OIG describes the different methods fraudsters have been using to target beneficiaries, including telemarketing calls, text messages, social media platforms, and door-to-door visits. The alert cites examples of actual schemes, including:
- After hacking social media accounts, fraudsters are sending direct messages to beneficiaries posing as a friend or government employee notifying beneficiaries of their eligibility for government grants, and urging them to call a phone number to collect the funds. Upon calling, the beneficiary is asked to pay a “processing fee” (using bank account information, gift cards, bitcoin) to receive the grant money.
- Fraudsters are offering COVID-19 tests to beneficiaries in exchange for personal information, including their Medicare and Medicaid information.
- Scammers posing as medical labs are targeting retirement community residents with offers of COVID-19 tests so they can draw blood and bill federal health care programs for medically unnecessary services.
- Some scammers have been offering people $200 Medicare prescription cards when no such cards currently exist.

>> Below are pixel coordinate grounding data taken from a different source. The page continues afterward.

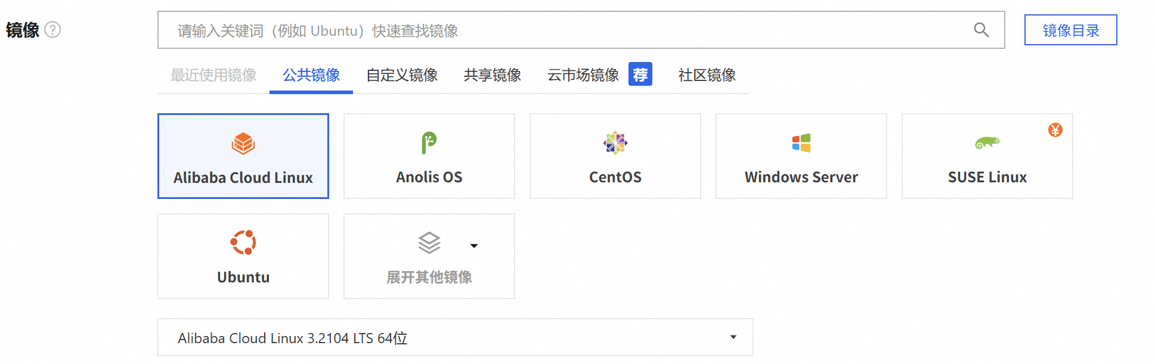1155x364 pixels.
Task: Go to the 云市场镜像 tab
Action: click(583, 75)
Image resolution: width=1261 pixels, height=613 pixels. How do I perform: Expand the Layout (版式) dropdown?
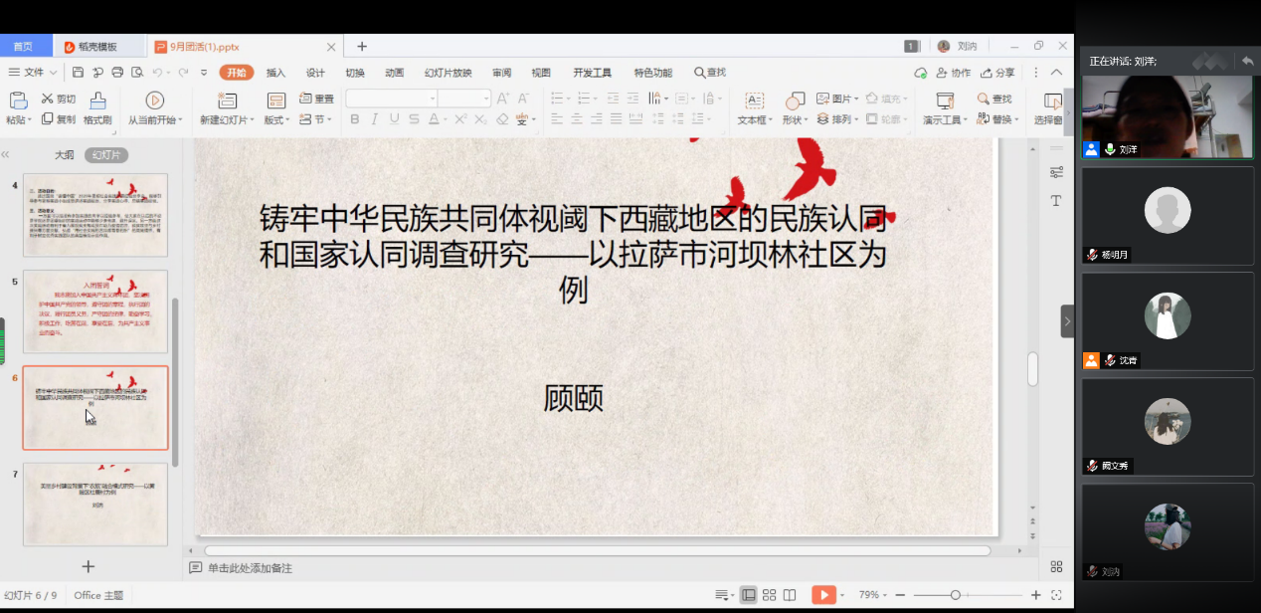click(277, 119)
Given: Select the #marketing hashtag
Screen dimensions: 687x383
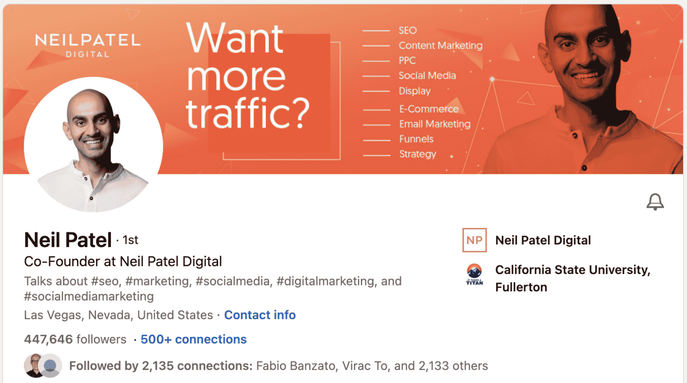Looking at the screenshot, I should click(157, 281).
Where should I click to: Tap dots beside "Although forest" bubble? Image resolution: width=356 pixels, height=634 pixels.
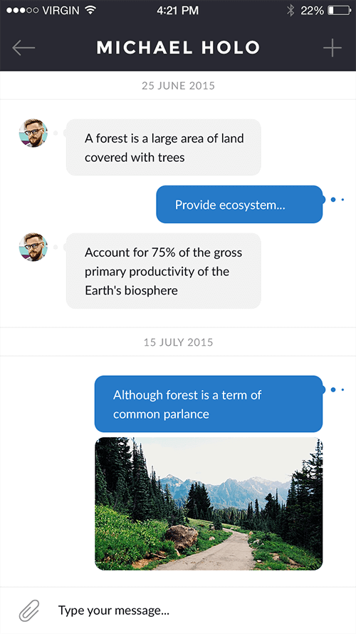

8 Ways Consumers Can Protect Themselves
The OIG alert lists recommendations for consumers to avoid being scammed:
- Being suspicious of unsolicited requests for Medicare or Medicaid numbers or personal/medical/financial information or offering COVID-19 tests or supplies;
- Understanding that Medicare doesn’t call beneficiaries to offer COVID-19 related products, services, or benefit review.
- Not responding to or opening hyperlinks in text messages about COVID-19 from unknown individuals.
- Not responding to offers or advertisements for COVID-19 testing or treatments on social media sites.
- When making an appointment for a COVID-19 test online, confirming that the location is an actual testing site.
- Being mindful of the fact that only physicians or other trusted healthcare providers should assess medical condition and approve requests for COVID-19 testing.
- Not providing personal or financial information to anyone claiming to offer HHS grants related to COVID-19.
- Being on the lookout for scammers posing as COVID-19 contact tracers. Legitimate contact tracers will never ask for Medicare numbers, financial information, or attempt to set up a COVID-19 test and collect payment information for the test, the alert notes.